There are lots of new generation computer games(high graphics,good sound quality)but i cant stand them,i still play duke 1 or mortal combat 1 or other old games,i dont know why im like this but i miss lucas arts days my disc driver my 1 mb hardisk my vga display card ((((((((((


----------



## Frey Slayer (Apr 20, 2005)

Lol
You know, the pure excitement I felt in discovering the easter egg in Atari's "Adventure" has never yet been equaled. Just goes to show ya...........


----------



## Rane Longfox (Apr 20, 2005)

Go retro...


----------



## Leto (Apr 20, 2005)

mahmer said:
			
		

> There are lots of new generation computer games(high graphics,good sound quality)but i cant stand them,i still play duke 1 or mortal combat 1 or other old games,i dont know why im like this but i miss lucas arts days my disc driver my 1 mb hardisk my vga display card ((((((((((



Nope. My favorite ages of empire is still the very first one. 
Sound quality and graphics is just one part of the game. Story, easy to play, fun  it procures is also a major part. Some oldies still got it, some new ones has it too. Let's enjoy them all !


----------



## Lacedaemonian (Apr 20, 2005)

I played most of my old games until completion but these days I very rarely complete a game as I get bored of them too easy.  *Wings *on the Amiga was perhaps one of the greatest games I have ever played, they have not made a flight combat game anywhere near as good since then.


----------



## Neon (Apr 21, 2005)

I love the new stuff, but nothing will ever replace the Nintendo or SNES for me.


----------



## Rahl Windsong (Apr 21, 2005)

Computer games are suffering from the "I can do that, only better" syndrome, and thus they are now pretty much all the same. Massive Multiplayer Online Games (MMOG) suffer from this syndrome horribly. Ever since the original EverQuest was released, nearly all developers have tried to make their version of EQ, only better. 

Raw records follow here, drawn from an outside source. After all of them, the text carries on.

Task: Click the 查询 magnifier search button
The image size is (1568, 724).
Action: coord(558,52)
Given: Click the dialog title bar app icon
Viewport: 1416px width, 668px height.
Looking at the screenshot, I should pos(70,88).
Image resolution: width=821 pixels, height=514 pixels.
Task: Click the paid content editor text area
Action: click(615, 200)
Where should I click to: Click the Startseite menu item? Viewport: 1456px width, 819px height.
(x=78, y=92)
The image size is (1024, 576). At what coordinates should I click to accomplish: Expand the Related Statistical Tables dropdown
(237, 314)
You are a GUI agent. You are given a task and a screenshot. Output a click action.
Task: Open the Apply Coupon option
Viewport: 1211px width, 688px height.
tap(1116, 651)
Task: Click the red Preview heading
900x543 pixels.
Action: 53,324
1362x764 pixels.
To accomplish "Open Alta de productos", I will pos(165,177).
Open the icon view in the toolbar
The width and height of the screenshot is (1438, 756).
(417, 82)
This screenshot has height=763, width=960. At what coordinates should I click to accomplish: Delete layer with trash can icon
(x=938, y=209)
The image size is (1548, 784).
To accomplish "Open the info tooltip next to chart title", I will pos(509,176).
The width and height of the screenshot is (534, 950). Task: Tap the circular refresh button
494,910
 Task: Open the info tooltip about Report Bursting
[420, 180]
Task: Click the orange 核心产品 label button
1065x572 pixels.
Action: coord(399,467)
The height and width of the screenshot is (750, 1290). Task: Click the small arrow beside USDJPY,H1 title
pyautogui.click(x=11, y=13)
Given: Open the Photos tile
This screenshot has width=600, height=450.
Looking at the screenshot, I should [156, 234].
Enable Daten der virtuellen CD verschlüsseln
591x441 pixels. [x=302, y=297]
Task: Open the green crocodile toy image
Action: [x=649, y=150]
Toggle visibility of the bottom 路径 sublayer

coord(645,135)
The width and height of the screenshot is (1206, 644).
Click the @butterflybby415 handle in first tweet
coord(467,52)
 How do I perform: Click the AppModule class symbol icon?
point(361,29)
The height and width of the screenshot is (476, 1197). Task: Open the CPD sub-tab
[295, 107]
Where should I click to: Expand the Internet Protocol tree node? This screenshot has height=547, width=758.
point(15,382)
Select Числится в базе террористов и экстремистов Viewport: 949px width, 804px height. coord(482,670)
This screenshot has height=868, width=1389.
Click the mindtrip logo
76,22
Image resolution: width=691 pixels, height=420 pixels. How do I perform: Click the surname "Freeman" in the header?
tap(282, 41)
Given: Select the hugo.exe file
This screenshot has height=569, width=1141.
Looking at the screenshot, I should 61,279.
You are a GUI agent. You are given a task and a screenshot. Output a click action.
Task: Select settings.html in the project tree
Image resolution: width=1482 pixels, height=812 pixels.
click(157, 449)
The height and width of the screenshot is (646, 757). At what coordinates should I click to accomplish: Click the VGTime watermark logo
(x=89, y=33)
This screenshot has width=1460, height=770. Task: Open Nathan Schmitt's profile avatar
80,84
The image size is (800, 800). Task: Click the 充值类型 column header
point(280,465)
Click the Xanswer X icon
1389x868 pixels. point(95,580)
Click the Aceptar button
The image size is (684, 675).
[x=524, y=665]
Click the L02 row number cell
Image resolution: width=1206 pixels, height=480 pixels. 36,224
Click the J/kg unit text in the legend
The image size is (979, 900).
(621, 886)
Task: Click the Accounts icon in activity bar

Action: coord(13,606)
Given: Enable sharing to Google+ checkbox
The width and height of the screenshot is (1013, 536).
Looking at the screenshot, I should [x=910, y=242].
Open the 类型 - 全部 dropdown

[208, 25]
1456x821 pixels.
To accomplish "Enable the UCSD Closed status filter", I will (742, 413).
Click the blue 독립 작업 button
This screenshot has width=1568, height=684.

Even Ultima Online, which was a much better game, eventually fell into the EQ clone syndrome when they made the game more friendly by making an exact duplicate of the game world only in the duplicate world you could not attack other players. If there are no real consequences for your actions then there is no real fun, and developers have completely forgotten this. You don't have to be masochistic about the consequences but there must be consquence for your actions. 

Take World of Warcraft, immensely popular but once again the developers of taken the no consequnce route. This week they added in a patch that is called the "Honor System" and if you kill other players you gain honor. But wait! There is no dishonor! If say you are level 60 (the level cap) and you go around killing level 40 players you gain honor and rewards with no consequence for your dishonorable actions. You can even camp the persons corpse so when they come back to it to resurect you can kill them again and again and again gaining more and more honor. You can even camp the spirit healer at the graveyard and do the same thing, how does this resemble anything about honor? How can there be honor when there is no dishonor? Its impossible and the developers don't have a clue, they say "give it a chance" they are complete fools. Lord of the Flies anyone?

Basically a computer game, and it does not matter the platform, makes the player do something and then rewards the player with some item that the player percieves as being "cool".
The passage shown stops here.